• _TASKS TO COMPLETE_:
1: Print the passage of the house-price comment thread from "All you logic" up to and including "care about that.".
2: In the house-price comment thread, what household income are tertiary educated career minded couples in Auckland said to be likely closer to in their late 40s?

• _SOURCE EXTRACT_:
==========
Its not about common sense, its not about logic, its not about affordability, its not about FHB, its not about NZ economy, its not about productivity. House prices go up even if the last few years are an anomaly, and they go up no matter if it outstrips income by 20 its all based on history, the last 4 years.

All you logic speaking people are jealous of a few property buyers, who love patting themselves on the back when the capital gains were going through the roof, but now there may be a correction, there is no correction, only jealousy. Thats what you do, you walk around and worry about a few individuals you dont even know, you dont worry about your own life, your kids, your country, why would you care about that.

Very well put, Solidname. I am glad there are still some realists like you in this world. Numbers don't lie.

People borrow with Household incomes, which for tertiary educated career minded couples I know in Auckland would comfortably exceed $135k in their 30s and are likely closer to $250k in their late 40s. When the gravy train stops in their 50s/60s they sell their houses to the next couple coming up the ladder and retire to one of Heavens Holding Pens in the regions; the choice depending on how well they did. It's completely logical.

That's exactly what should happen except there's a bottleneck where people have decided they want their cake and other people's too.

Only in 1071.

Ha, true that, although I think this might be the gateway to the gateway of heaven's gate - next stop St Heliers! Talking of St Heliers, you mentioned a French restaurant there, that I haven't been to, could you remind me again? I enjoy the Thai over there, but must have missed the French place unless I'm completely blind - which quite frankly is probably the case.
==========
• _EXTRACTED DATA_:
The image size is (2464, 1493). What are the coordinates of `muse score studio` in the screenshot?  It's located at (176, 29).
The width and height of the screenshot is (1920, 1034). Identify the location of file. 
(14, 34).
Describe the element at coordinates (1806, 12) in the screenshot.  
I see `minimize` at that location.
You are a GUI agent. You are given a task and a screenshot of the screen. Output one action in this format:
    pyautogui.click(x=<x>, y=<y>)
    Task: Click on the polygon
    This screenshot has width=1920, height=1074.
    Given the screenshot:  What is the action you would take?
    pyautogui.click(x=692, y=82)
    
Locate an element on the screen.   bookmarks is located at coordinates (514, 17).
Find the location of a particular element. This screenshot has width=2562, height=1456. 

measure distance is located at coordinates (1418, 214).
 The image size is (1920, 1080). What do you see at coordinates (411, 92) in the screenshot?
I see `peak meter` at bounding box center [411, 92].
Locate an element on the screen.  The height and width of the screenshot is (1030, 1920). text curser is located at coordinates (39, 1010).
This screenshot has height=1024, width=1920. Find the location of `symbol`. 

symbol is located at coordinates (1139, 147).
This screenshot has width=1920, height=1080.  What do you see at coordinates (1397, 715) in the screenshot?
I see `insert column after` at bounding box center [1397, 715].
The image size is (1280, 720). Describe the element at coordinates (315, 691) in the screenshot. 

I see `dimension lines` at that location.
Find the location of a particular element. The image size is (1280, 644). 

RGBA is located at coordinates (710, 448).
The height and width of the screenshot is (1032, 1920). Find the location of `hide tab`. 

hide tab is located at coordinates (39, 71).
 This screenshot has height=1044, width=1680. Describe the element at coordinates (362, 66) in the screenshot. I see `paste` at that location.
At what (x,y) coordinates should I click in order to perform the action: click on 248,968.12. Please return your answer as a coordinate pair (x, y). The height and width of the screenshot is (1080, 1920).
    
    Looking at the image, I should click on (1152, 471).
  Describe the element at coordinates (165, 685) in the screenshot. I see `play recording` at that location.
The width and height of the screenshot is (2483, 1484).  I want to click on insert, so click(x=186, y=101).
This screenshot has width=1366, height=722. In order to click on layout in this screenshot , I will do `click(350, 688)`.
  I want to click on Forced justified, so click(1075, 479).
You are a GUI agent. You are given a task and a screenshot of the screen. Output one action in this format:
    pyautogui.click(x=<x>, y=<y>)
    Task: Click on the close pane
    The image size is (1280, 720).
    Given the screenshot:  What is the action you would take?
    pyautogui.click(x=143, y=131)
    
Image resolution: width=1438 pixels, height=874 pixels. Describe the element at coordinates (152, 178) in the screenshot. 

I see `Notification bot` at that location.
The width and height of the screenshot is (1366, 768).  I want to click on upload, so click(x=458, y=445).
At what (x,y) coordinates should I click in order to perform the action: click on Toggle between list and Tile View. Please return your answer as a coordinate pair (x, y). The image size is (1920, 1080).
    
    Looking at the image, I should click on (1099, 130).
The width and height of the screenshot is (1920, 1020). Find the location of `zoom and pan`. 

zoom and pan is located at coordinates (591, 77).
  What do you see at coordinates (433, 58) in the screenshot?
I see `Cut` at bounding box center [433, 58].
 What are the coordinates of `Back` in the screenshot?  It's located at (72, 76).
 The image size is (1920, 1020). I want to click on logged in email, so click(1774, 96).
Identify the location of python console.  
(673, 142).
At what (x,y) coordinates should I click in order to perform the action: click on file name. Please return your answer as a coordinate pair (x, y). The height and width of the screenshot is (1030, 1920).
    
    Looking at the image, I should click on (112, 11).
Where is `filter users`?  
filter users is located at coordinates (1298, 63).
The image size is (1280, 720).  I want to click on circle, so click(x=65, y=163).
==========
• _ANSWER LIST_:
1:
All you logic speaking people are jealous of a few property buyers, who love patting themselves on the back when the capital gains were going through the roof, but now there may be a correction, there is no correction, only jealousy. Thats what you do, you walk around and worry about a few individuals you dont even know, you dont worry about your own life, your kids, your country, why would you care about that.

2: Closer to $250k.